Segment Start: Extracted information
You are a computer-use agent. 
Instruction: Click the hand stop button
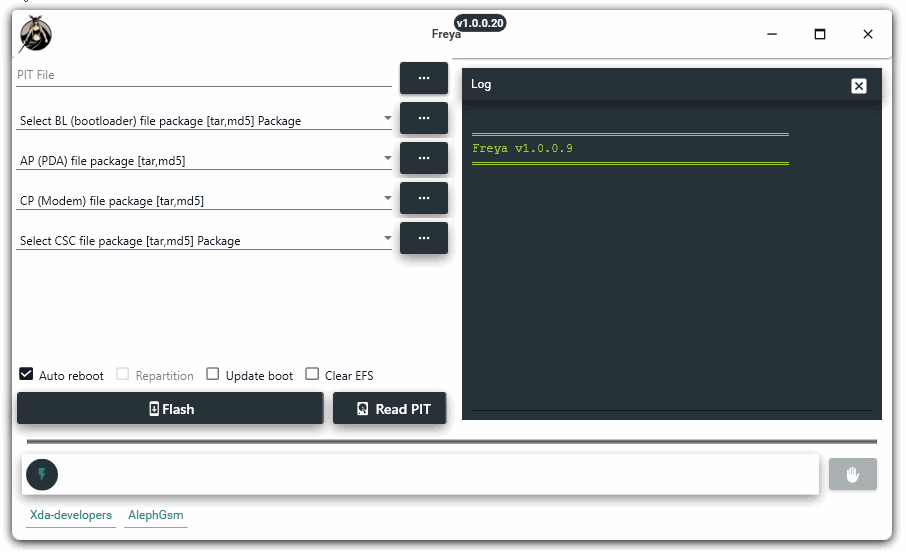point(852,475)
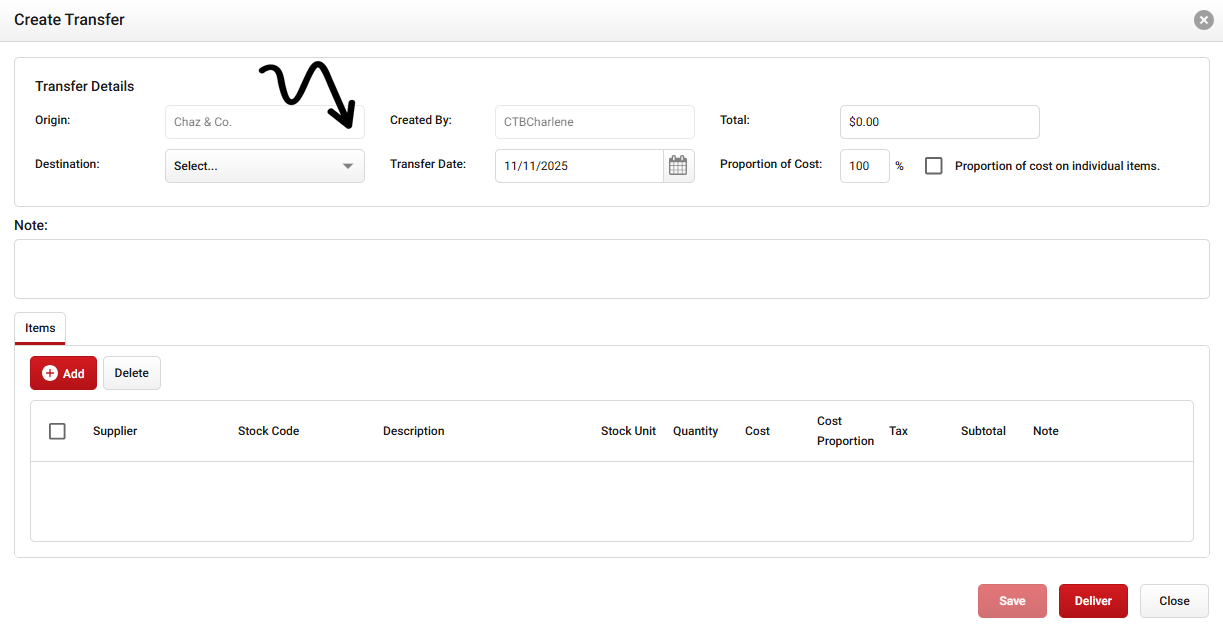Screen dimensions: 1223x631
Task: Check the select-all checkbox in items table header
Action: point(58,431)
Segment End: Extracted information
> **Exercise requirements**:
Take the preceding listing and transcribe it exactly, skipping the pictures.

> **Answer space**:
You are a computer-use agent. 
Instruction: Click the hand stop button
point(852,475)
Screen dimensions: 1223x631
Task: Check the select-all checkbox in items table header
Action: point(58,431)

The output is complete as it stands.